Nesta segunda-feira, a Congregação para a Doutrina da Fé, o “braço doutrinal” do Vaticano, divulgou um documento, com autorização expressa do papa Francisco, reafirmando tudo aquilo que já vínhamos dizendo aqui sobre o uso de vacinas contra a Covid-19 desenvolvidas por meio do uso de linhagens celulares oriundas de fetos abortados. Aqui no blog já explicamos como esse tipo de vacina é feito e também mostramos como tem havido grupos católicos defendendo uma posição mais rigorista a respeito do tema.
O documento ainda não tem tradução oficial em português; no site do Vaticano você pode ler a Nota sobre a moralidade do uso de algumas vacinas contra a Covid-19 em italiano, em inglês e em espanhol. A novidade do documento é meramente a aplicação dos mesmos princípios éticos presentes em outros textos (como as Reflexões morais da Pontifícia Academia para a Vida de 2005; a Dignitas Personae, de 2008; e a nota conjunta da PAV e da conferência episcopal italiana de 2017) ao caso específico do coronavírus – o documento de 2005, por exemplo, apesar de lançar princípios éticos aplicáveis a qualquer vacina, demonstrava uma preocupação especial com o caso da rubéola congênita.

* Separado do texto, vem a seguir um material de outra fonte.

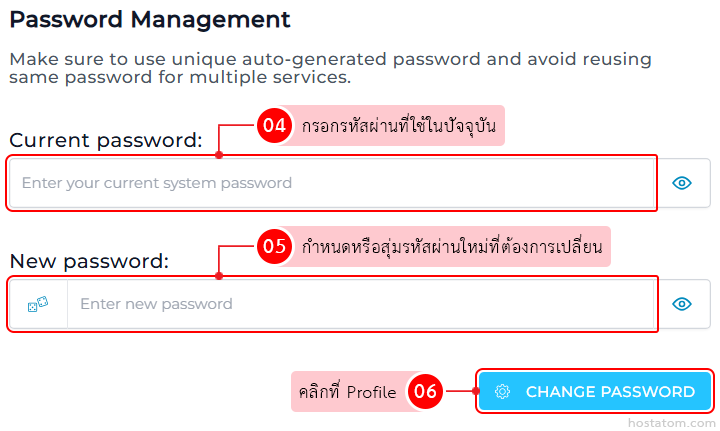Click the 'New password:' label
The image size is (720, 431).
[x=89, y=262]
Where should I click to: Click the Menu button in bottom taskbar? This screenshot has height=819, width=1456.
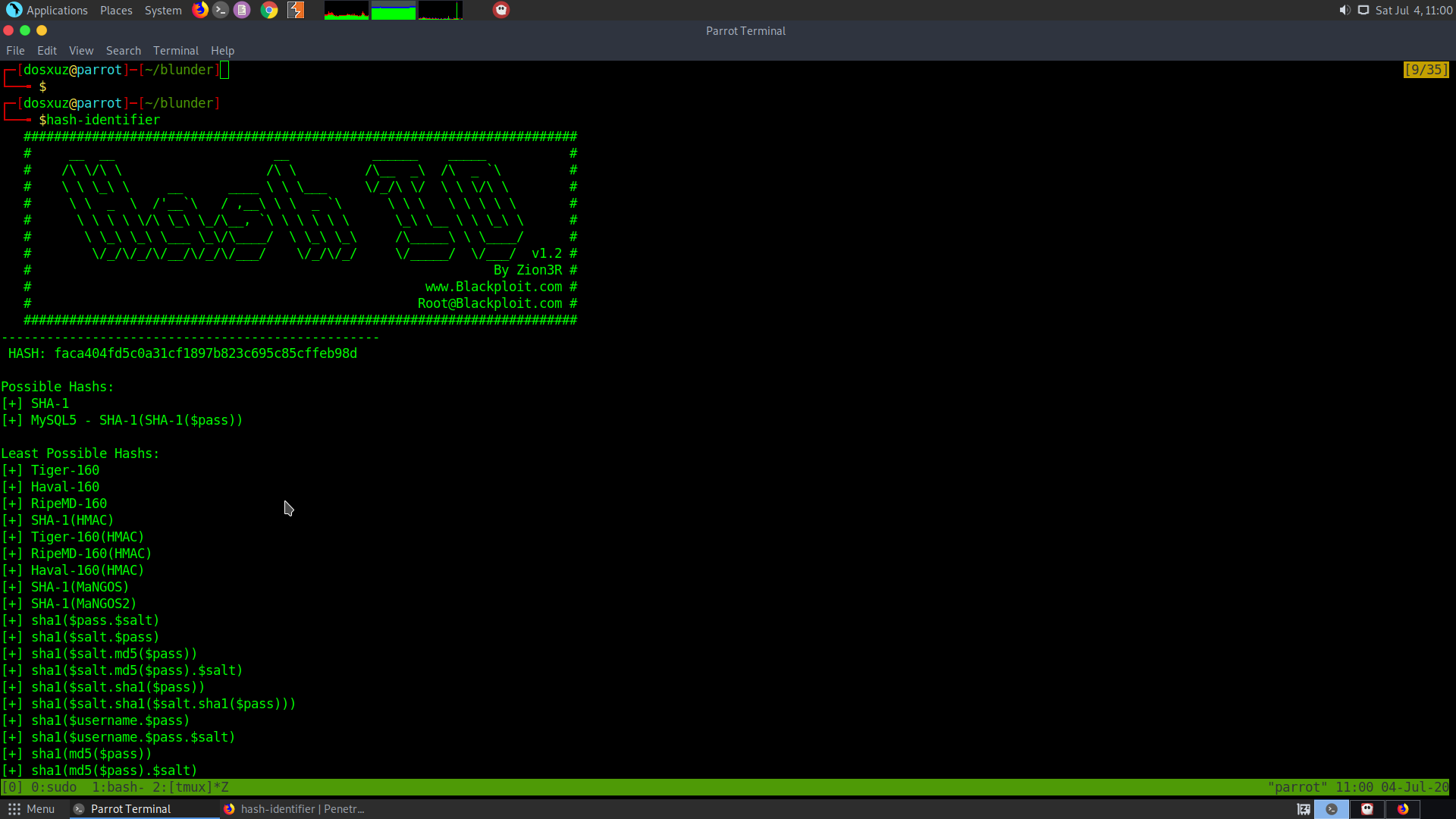click(x=32, y=809)
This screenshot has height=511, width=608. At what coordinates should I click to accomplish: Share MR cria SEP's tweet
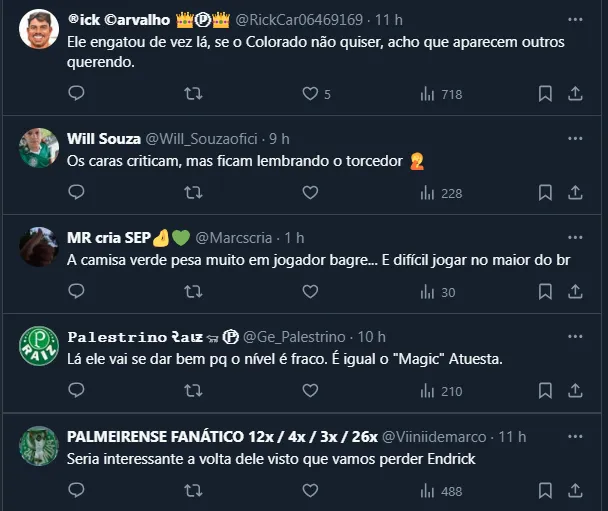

Em resumo, o que o Vaticano está dizendo? Em primeiro lugar, não se pretende fazer nenhum tipo de avaliação sobre segurança ou eficácia das vacinas; o documento trata especificamente do uso das linhagens celulares de fetos abortados em algumas delas. E, neste sentido, o item mais importante da nota é o 2: “quando vacinas contra a Covid-19 eticamente produzidas não estiverem disponíveis (por exemplo, em países onde vacinas sem problemas éticos não estão disponíveis para médicos e pacientes, ou onde sua distribuição seja mais difícil por exigir condições diferenciadas de transporte e armazenagem, ou quando vários tipos de vacinas estão disponíveis no mesmo país, mas as autoridades impedem que os cidadãos escolham com qual vacina querem ser inoculados), é moralmente aceitável receber uma vacina contra Covid-19 que usou linhagens celulares de fetos abortados em seus processos de pesquisa e produção”. O destaque está no texto original. E uma observação importante: “moralmente aceitável” não quer dizer obrigatório: o católico continua a ter o direito à objeção de consciência, podendo se recusar a tomar essas vacinas caso elas sejam a única opção disponível.
“Quando vacinas contra a Covid-19 eticamente produzidas não estiverem disponíveis (…), é moralmente aceitável receber uma vacina contra Covid-19 que usou linhagens celulares de fetos abortados em seus processos de pesquisa e produção.”
Nota sobre a moralidade do uso de algumas vacinas contra a Covid-19, documento da Congregação para a Doutrina da Fé divulgado nesta segunda-feira.
É interessante ver que o Vaticano reconhece, por exemplo, algumas dificuldades logísticas envolvidas na aplicação de vacinas de RNA mensageiro como a da Pfizer/BioNTech e da Moderna, que precisam ser mantidas em temperaturas baixíssimas que exigem refrigeradores especiais. Na lista de vacinas “morais” e “imorais” da organização Children of God for Life, a vacina da Moderna está na coluna vermelha por usar a linhagem HEK-293; a da Pfizer está na coluna das vacinas aceitáveis, com a ressalva de que ela provavelmente foi testada na linhagem HEK-293. No caso brasileiro, também há ali uma observação interessante: como provavelmente as clínicas privadas ficarão em último lugar no recebimento de vacinas, teremos de nos virar com o que os governos oferecerem, e aí pode ser que não tenhamos muita escolha, dependendo do estado ou da cidade onde vivermos.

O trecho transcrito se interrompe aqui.